Fiat Voluntas Tua

Fenomena “Sexting”

| 0 comments

Artikel menarik ini mengajak kita untuk menambah satu bentuk pertobatan baru; bukan hanya selama masa pra paskah, tetapi kebiasaan buruk ini selayaknya memang dijauhi dan dihentikan. Silahkan direnungkan.
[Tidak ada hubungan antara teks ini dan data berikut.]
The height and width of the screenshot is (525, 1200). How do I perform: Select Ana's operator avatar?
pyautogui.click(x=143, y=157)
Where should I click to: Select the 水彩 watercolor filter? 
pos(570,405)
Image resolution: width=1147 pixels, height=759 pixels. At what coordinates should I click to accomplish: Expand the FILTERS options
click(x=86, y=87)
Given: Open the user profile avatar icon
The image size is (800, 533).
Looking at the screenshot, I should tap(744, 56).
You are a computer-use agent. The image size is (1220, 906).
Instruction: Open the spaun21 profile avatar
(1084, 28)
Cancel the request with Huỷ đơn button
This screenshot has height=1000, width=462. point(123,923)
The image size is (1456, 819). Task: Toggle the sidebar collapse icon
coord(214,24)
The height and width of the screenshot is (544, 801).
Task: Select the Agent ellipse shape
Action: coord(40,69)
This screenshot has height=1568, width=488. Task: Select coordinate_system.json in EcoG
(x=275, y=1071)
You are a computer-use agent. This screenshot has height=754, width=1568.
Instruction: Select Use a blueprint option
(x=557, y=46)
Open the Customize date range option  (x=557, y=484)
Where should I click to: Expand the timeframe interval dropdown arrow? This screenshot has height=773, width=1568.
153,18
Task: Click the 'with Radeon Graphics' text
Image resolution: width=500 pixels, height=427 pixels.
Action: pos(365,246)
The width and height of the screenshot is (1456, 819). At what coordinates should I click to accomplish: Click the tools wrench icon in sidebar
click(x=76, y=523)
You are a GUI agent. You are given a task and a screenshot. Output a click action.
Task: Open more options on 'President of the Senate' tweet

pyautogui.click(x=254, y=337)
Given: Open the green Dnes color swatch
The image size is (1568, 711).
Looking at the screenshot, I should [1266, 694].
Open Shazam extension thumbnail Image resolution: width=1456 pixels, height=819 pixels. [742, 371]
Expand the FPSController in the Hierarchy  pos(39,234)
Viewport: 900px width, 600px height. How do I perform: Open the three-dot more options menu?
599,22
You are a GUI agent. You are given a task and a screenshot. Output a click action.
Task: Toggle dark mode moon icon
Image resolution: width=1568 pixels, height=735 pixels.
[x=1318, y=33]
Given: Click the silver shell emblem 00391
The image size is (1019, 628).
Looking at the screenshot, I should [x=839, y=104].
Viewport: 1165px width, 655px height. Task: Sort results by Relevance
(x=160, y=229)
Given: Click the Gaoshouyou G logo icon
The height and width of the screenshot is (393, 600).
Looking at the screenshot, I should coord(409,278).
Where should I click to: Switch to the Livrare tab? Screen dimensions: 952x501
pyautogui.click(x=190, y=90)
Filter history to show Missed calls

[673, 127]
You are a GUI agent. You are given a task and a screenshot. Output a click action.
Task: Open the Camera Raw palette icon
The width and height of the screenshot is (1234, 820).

Beberapa waktu lalu seorang anggota DPR di Amerika Serikat mengundurkan diri karena ketahuan mengirimkan foto telanjang dadanya kepada seorang perempuan yang sedang mencari jodoh di situs pertemanan. Sang anggota DPR masuk ke situs itu dan menyaru sebagai bujang dan kemudian berani mengirimkan foto-foto telanjang dadanya. Karena sang wanita cerdas, ia mampu mengidentifikasi bahwa ini tokoh terkenal akhirnya membuka skandal ini ke publik. Akhirnya berakhir tragis tentunya karena sang anggota DPR mengundurkan diri akibat ulah isengnya.

Jika tadinya dilansir hanya remaja yang suka melakukan hal ini dalam konteks pencarian identitasnya, maka saat ini perilaku ini sudah menyebar ke semua lapisan usia dan termasuk tokoh-tokoh terhormat, selebriti, dan olahragawan dunia. Ini fenomena yang mendunia, termasuk di Indonesia. Banyak pemimpin, selebritis diam-diam mengirimkan foto, video, dan kata-kata vulgarnya ke dunia maya dan banyak yang akhirnya meledak ke publik.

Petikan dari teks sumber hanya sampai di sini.